Un cambiamento in parte già iniziato
Sicuramente dei passi avanti in questo senso sono stati già fatti: oggi viviamo in una società che è più aperta e accoglie meglio di un tempo le emozioni, anche quelle maschili. “Esiste però un problema di età che riguarda una fase delicata, quella dell’adolescenza in cui la ricerca di un’identità diventa a volte quasi simile una caricatura. I giovani maschi adolescenti – sottolinea Penna – vivono in una cultura più tollerante rispetto alle emozioni ma finiscono per essere spesso una vera e propria caricatura del “macho”, almeno con le battute e a parole, mentre nei fatti se si va più a fondo troviamo un mondo emotivo nascosto e sfaccettato che viene represso”. Quindi è questo cambiamento appena iniziato che va favorito, soprattutto da parte degli adulti, uomini e donne. Da parte del mondo maschile, infatti, è necessario che vengano rinforzati tra uomini i comportamenti di apertura e confronto anche a livello emotivo, significa “non accontentarsi delle risposte evitanti dei propri amici, fratelli o padri”, creare un ambiente che accoglie questo nuovo modello.
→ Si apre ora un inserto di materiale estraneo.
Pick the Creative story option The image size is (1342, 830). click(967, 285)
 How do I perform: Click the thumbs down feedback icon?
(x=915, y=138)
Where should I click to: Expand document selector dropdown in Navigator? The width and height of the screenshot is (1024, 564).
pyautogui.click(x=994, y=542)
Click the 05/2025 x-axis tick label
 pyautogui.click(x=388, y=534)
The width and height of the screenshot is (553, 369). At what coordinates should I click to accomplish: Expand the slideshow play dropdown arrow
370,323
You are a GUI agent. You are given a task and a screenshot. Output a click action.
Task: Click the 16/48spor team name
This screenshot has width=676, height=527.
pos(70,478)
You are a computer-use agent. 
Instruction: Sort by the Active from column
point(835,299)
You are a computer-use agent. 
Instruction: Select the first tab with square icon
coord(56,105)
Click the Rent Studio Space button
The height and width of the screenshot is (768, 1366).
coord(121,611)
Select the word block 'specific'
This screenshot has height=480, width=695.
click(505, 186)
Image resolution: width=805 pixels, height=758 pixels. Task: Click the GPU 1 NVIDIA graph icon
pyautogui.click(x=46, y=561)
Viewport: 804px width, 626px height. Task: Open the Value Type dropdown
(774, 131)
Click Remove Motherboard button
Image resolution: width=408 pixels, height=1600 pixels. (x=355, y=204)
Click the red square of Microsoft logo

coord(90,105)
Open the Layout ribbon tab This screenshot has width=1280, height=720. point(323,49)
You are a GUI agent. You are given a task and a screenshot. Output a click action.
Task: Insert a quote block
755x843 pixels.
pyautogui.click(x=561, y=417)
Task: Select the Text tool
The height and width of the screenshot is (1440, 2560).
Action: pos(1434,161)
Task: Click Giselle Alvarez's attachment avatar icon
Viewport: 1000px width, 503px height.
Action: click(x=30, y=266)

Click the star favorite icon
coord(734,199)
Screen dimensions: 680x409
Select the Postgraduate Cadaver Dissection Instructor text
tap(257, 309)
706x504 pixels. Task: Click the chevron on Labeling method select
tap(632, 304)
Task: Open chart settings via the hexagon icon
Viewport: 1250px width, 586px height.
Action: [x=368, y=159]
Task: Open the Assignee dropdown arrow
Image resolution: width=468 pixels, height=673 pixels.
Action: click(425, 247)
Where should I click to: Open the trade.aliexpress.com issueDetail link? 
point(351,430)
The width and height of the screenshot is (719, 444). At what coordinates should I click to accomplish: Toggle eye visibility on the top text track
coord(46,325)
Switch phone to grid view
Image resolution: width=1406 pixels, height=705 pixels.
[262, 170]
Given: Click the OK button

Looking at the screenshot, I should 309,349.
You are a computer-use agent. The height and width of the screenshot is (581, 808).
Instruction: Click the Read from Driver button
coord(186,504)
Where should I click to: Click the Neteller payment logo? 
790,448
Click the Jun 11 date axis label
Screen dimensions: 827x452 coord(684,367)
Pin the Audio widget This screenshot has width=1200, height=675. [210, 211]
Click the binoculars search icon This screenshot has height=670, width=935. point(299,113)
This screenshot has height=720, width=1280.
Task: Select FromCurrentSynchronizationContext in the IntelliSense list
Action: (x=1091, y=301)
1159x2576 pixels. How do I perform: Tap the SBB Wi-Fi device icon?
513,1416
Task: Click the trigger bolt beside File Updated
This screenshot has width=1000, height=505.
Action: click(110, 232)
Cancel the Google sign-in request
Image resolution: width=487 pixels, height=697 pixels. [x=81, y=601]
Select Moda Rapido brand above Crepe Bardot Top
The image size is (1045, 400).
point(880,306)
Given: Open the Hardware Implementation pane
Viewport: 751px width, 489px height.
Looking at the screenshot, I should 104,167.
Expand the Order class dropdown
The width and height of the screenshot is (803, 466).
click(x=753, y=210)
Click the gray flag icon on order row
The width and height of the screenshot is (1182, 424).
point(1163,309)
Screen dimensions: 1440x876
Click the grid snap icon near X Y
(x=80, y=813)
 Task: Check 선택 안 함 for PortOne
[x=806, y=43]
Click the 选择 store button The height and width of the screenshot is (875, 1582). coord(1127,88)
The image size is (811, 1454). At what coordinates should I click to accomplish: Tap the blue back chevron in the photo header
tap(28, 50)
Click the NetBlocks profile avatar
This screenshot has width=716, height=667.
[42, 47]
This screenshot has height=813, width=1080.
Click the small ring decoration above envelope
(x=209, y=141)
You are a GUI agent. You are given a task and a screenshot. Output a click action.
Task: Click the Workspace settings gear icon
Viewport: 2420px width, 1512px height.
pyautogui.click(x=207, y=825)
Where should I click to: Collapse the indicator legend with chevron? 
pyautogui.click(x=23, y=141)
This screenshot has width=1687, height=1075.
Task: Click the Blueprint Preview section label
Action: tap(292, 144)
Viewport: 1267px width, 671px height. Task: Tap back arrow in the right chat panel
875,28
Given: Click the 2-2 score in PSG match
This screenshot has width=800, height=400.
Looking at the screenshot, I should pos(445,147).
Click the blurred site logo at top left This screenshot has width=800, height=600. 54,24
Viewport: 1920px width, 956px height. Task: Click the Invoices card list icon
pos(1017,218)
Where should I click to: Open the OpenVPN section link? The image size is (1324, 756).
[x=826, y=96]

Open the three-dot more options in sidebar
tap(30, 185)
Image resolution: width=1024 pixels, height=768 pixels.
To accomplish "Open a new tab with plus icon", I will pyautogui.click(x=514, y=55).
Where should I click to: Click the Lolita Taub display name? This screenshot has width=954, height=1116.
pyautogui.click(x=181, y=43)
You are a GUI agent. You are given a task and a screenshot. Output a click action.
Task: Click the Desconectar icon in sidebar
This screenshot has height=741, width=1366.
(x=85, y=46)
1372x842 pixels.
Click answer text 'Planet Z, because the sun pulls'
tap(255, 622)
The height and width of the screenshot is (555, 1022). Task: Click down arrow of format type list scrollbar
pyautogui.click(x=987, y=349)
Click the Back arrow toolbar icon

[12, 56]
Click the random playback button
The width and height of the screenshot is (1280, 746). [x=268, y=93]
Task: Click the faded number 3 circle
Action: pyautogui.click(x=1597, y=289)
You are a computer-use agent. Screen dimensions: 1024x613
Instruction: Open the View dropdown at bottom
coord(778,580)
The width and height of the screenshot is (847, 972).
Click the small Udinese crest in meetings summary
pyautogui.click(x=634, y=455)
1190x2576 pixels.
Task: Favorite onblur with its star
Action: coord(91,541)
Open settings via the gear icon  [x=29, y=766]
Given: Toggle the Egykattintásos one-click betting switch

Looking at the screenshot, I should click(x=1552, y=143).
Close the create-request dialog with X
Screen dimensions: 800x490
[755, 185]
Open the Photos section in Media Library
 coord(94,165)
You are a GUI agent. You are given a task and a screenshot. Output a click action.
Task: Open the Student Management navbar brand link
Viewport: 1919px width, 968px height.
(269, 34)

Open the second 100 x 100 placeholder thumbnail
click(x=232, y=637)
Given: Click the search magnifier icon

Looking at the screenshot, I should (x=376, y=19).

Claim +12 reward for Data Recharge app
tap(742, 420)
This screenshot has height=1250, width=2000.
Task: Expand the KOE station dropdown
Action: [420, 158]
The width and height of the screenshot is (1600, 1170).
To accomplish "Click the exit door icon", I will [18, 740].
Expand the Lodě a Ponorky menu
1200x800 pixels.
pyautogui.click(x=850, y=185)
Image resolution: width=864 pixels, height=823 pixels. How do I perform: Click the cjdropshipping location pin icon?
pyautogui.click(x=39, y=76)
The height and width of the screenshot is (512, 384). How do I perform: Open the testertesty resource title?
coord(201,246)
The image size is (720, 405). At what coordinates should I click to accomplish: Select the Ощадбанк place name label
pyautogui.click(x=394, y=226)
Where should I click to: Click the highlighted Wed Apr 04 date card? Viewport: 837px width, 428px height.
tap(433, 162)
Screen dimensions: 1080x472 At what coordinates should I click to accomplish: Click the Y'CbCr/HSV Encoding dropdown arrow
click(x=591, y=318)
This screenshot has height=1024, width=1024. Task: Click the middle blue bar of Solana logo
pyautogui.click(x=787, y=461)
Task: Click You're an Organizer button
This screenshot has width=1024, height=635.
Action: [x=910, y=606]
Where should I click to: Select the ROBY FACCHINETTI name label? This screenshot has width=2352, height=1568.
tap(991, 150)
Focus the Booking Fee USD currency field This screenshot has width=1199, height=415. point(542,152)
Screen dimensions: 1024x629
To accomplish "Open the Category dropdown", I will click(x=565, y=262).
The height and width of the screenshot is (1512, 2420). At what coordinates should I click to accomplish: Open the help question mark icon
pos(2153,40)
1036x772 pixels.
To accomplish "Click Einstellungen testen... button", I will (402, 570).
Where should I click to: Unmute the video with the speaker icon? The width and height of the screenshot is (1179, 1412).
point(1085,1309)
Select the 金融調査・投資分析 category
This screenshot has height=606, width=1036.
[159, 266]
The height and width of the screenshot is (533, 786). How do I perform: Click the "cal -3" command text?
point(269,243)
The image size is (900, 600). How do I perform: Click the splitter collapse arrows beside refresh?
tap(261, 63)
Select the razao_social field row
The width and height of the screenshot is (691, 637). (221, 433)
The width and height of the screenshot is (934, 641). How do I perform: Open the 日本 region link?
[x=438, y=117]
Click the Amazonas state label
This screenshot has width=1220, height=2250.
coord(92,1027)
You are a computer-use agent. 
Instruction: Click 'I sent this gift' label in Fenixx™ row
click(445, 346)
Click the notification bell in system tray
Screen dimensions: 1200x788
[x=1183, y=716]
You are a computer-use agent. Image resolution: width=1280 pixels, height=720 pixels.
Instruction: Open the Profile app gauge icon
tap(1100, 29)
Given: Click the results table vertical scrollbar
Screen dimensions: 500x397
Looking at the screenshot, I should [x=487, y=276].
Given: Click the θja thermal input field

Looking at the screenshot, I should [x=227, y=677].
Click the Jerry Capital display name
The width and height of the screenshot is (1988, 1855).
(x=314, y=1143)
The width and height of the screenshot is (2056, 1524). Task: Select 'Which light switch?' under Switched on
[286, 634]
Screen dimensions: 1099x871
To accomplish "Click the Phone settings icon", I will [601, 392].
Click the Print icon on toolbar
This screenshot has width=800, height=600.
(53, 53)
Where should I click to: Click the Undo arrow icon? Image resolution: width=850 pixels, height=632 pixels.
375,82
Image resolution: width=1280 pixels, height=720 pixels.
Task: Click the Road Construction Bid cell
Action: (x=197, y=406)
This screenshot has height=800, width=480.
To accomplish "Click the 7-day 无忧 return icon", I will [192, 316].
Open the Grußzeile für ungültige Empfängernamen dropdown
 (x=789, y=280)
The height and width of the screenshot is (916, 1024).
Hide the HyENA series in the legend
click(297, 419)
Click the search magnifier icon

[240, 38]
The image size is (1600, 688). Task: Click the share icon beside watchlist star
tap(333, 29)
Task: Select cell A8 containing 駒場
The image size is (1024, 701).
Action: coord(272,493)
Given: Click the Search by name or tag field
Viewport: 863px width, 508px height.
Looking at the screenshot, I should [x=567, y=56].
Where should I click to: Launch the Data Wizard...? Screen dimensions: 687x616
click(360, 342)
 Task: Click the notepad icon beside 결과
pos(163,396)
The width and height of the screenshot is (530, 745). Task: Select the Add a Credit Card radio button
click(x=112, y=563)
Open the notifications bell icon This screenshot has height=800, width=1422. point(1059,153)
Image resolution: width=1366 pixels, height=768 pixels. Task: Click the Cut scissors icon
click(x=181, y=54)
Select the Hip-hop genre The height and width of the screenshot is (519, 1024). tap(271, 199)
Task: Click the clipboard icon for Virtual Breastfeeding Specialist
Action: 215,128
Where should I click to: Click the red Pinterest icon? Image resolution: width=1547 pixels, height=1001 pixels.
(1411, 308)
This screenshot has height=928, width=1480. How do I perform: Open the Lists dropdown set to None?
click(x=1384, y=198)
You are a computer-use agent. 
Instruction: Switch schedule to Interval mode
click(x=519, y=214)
Ancora, “come padri dobbiamo porci il problema del modello che proponiamo ai nostri figli maschi ed essere noi in primis a presentare modelli di maschilità differenti” da quelli stereotipati.
Gli stereotipi che abitano anche le donne
Il tema degli stereotipi riguarda anche le donne, che soffrono degli stessi bias culturali dei maschi. Ecco che anche per le donne vale il discorso complementare, dice Penna, perché a questa maggiore apertura maschile può corrisponde anche per le madri, le mogli, le amiche un cambiamento analogo. “Le donne potrebbero iniziare a dare per scontato che gli uomini hanno le stesse loro emozioni – afferma Penna – quindi comincerebbero a chiedere di più, a indagare meglio e anche ad accettare che esiste una vulnerabilità che non era così evidente ma che c’è, esiste. Questa operazione – sottolinea – è tanto più importante nei confronti dei figli maschi, perché hanno bisogno di crescere sentendo legittimate tutte le loro emozioni, nessuna esclusa”. Un cammino, quindi, che vede coinvolti tutti e tutte, affinché la parità sia davvero tale e permetta di superare quegli streotipi per cui continuiamo a pagare un prezzo ancora troppo alto.